Set out every line of the records below as a Markdown table with two columns, Row and Line. Number the rows and leave out blank lines.

>> Start Record list

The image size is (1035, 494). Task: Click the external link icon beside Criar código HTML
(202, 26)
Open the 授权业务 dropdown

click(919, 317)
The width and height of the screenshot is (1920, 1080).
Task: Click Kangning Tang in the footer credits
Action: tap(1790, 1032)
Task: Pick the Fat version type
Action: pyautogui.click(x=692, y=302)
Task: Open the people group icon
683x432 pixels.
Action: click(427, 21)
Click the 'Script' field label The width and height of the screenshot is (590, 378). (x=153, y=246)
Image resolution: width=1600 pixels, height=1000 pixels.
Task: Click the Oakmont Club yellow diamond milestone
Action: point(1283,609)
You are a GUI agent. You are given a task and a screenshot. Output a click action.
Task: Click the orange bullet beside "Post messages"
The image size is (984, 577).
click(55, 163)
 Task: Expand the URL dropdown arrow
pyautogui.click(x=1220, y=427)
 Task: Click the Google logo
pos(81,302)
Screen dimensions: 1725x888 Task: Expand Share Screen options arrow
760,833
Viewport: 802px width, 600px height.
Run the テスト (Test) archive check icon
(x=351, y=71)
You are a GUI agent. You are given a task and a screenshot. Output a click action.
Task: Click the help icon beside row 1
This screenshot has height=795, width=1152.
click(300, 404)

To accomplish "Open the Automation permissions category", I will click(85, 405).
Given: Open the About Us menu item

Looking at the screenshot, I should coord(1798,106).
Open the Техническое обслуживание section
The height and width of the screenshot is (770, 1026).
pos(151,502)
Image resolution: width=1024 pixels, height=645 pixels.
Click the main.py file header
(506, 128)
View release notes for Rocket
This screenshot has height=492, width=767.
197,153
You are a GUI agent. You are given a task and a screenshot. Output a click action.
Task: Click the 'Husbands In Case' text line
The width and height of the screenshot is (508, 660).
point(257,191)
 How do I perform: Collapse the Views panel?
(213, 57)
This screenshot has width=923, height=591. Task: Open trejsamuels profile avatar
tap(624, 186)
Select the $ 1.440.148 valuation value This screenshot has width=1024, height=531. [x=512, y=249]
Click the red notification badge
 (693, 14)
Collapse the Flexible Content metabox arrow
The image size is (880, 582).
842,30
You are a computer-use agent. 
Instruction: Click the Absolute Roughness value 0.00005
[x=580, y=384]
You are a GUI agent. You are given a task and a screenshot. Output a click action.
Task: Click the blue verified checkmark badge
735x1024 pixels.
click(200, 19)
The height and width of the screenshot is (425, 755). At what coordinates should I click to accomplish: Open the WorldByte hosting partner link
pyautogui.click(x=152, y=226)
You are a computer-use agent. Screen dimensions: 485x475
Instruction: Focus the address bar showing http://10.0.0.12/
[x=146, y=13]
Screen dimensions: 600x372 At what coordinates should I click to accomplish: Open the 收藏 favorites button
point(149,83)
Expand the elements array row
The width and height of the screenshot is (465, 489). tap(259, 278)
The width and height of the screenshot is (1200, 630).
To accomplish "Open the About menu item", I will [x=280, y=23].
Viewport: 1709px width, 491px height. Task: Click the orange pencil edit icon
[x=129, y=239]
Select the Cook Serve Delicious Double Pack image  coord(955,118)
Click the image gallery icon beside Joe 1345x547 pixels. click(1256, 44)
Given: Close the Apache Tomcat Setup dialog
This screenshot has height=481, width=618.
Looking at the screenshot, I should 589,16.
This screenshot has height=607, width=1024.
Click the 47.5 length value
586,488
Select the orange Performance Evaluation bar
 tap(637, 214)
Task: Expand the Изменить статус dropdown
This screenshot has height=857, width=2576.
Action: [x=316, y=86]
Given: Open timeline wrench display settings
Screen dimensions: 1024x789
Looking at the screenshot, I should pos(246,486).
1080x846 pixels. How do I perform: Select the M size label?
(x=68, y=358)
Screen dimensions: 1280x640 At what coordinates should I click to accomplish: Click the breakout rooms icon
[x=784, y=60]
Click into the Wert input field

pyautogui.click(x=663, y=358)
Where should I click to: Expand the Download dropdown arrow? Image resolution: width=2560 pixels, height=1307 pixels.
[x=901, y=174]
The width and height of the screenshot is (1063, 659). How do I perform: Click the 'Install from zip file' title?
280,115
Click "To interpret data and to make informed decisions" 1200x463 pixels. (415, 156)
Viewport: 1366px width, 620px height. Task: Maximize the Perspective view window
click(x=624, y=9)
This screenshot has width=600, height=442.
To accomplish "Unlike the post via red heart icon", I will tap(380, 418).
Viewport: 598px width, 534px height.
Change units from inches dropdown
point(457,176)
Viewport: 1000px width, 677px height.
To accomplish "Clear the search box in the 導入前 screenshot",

>> End Record list

- _Problem solution_:
| Row | Line |
|---|---|
| 1 | The image size is (1035, 494). Task: Click the external link icon beside Criar código HTML |
| 2 | (202, 26) |
| 3 | Open the 授权业务 dropdown |
| 4 | click(919, 317) |
| 5 | The width and height of the screenshot is (1920, 1080). |
| 6 | Task: Click Kangning Tang in the footer credits |
| 7 | Action: tap(1790, 1032) |
| 8 | Task: Pick the Fat version type |
| 9 | Action: pyautogui.click(x=692, y=302) |
| 10 | Task: Open the people group icon |
| 11 | 683x432 pixels. |
| 12 | Action: click(427, 21) |
| 13 | Click the 'Script' field label The width and height of the screenshot is (590, 378). (x=153, y=246) |
| 14 | Image resolution: width=1600 pixels, height=1000 pixels. |
| 15 | Task: Click the Oakmont Club yellow diamond milestone |
| 16 | Action: point(1283,609) |
| 17 | You are a GUI agent. You are given a task and a screenshot. Output a click action. |
| 18 | Task: Click the orange bullet beside "Post messages" |
| 19 | The image size is (984, 577). |
| 20 | click(55, 163) |
| 21 |  Task: Expand the URL dropdown arrow |
| 22 | pyautogui.click(x=1220, y=427) |
| 23 |  Task: Click the Google logo |
| 24 | pos(81,302) |
| 25 | Screen dimensions: 1725x888 Task: Expand Share Screen options arrow |
| 26 | 760,833 |
| 27 | Viewport: 802px width, 600px height. |
| 28 | Run the テスト (Test) archive check icon |
| 29 | (x=351, y=71) |
| 30 | You are a GUI agent. You are given a task and a screenshot. Output a click action. |
| 31 | Task: Click the help icon beside row 1 |
| 32 | This screenshot has height=795, width=1152. |
| 33 | click(300, 404) |
| 34 | To accomplish "Open the Automation permissions category", I will click(85, 405). |
| 35 | Given: Open the About Us menu item |
| 36 | Looking at the screenshot, I should coord(1798,106). |
| 37 | Open the Техническое обслуживание section |
| 38 | The height and width of the screenshot is (770, 1026). |
| 39 | pos(151,502) |
| 40 | Image resolution: width=1024 pixels, height=645 pixels. |
| 41 | Click the main.py file header |
| 42 | (506, 128) |
| 43 | View release notes for Rocket |
| 44 | This screenshot has height=492, width=767. |
| 45 | 197,153 |
| 46 | You are a GUI agent. You are given a task and a screenshot. Output a click action. |
| 47 | Task: Click the 'Husbands In Case' text line |
| 48 | The width and height of the screenshot is (508, 660). |
| 49 | point(257,191) |
| 50 |  How do I perform: Collapse the Views panel? |
| 51 | (213, 57) |
| 52 | This screenshot has width=923, height=591. Task: Open trejsamuels profile avatar |
| 53 | tap(624, 186) |
| 54 | Select the $ 1.440.148 valuation value This screenshot has width=1024, height=531. [x=512, y=249] |
| 55 | Click the red notification badge |
| 56 |  (693, 14) |
| 57 | Collapse the Flexible Content metabox arrow |
| 58 | The image size is (880, 582). |
| 59 | 842,30 |
| 60 | You are a computer-use agent.  |
| 61 | Instruction: Click the Absolute Roughness value 0.00005 |
| 62 | [x=580, y=384] |
| 63 | You are a GUI agent. You are given a task and a screenshot. Output a click action. |
| 64 | Task: Click the blue verified checkmark badge |
| 65 | 735x1024 pixels. |
| 66 | click(200, 19) |
| 67 | The height and width of the screenshot is (425, 755). At what coordinates should I click to accomplish: Open the WorldByte hosting partner link |
| 68 | pyautogui.click(x=152, y=226) |
| 69 | You are a computer-use agent. Screen dimensions: 485x475 |
| 70 | Instruction: Focus the address bar showing http://10.0.0.12/ |
| 71 | [x=146, y=13] |
| 72 | Screen dimensions: 600x372 At what coordinates should I click to accomplish: Open the 收藏 favorites button |
| 73 | point(149,83) |
| 74 | Expand the elements array row |
| 75 | The width and height of the screenshot is (465, 489). tap(259, 278) |
| 76 | The width and height of the screenshot is (1200, 630). |
| 77 | To accomplish "Open the About menu item", I will [x=280, y=23]. |
| 78 | Viewport: 1709px width, 491px height. Task: Click the orange pencil edit icon |
| 79 | [x=129, y=239] |
| 80 | Select the Cook Serve Delicious Double Pack image  coord(955,118) |
| 81 | Click the image gallery icon beside Joe 1345x547 pixels. click(1256, 44) |
| 82 | Given: Close the Apache Tomcat Setup dialog |
| 83 | This screenshot has height=481, width=618. |
| 84 | Looking at the screenshot, I should 589,16. |
| 85 | This screenshot has height=607, width=1024. |
| 86 | Click the 47.5 length value |
| 87 | 586,488 |
| 88 | Select the orange Performance Evaluation bar |
| 89 |  tap(637, 214) |
| 90 | Task: Expand the Изменить статус dropdown |
| 91 | This screenshot has height=857, width=2576. |
| 92 | Action: [x=316, y=86] |
| 93 | Given: Open timeline wrench display settings |
| 94 | Screen dimensions: 1024x789 |
| 95 | Looking at the screenshot, I should pos(246,486). |
| 96 | 1080x846 pixels. How do I perform: Select the M size label? |
| 97 | (x=68, y=358) |
| 98 | Screen dimensions: 1280x640 At what coordinates should I click to accomplish: Click the breakout rooms icon |
| 99 | [x=784, y=60] |
| 100 | Click into the Wert input field |
| 101 | pyautogui.click(x=663, y=358) |
| 102 | Where should I click to: Expand the Download dropdown arrow? Image resolution: width=2560 pixels, height=1307 pixels. |
| 103 | [x=901, y=174] |
| 104 | The width and height of the screenshot is (1063, 659). How do I perform: Click the 'Install from zip file' title? |
| 105 | 280,115 |
| 106 | Click "To interpret data and to make informed decisions" 1200x463 pixels. (415, 156) |
| 107 | Viewport: 1366px width, 620px height. Task: Maximize the Perspective view window |
| 108 | click(x=624, y=9) |
| 109 | This screenshot has width=600, height=442. |
| 110 | To accomplish "Unlike the post via red heart icon", I will tap(380, 418). |
| 111 | Viewport: 598px width, 534px height. |
| 112 | Change units from inches dropdown |
| 113 | point(457,176) |
| 114 | Viewport: 1000px width, 677px height. |
| 115 | To accomplish "Clear the search box in the 導入前 screenshot", |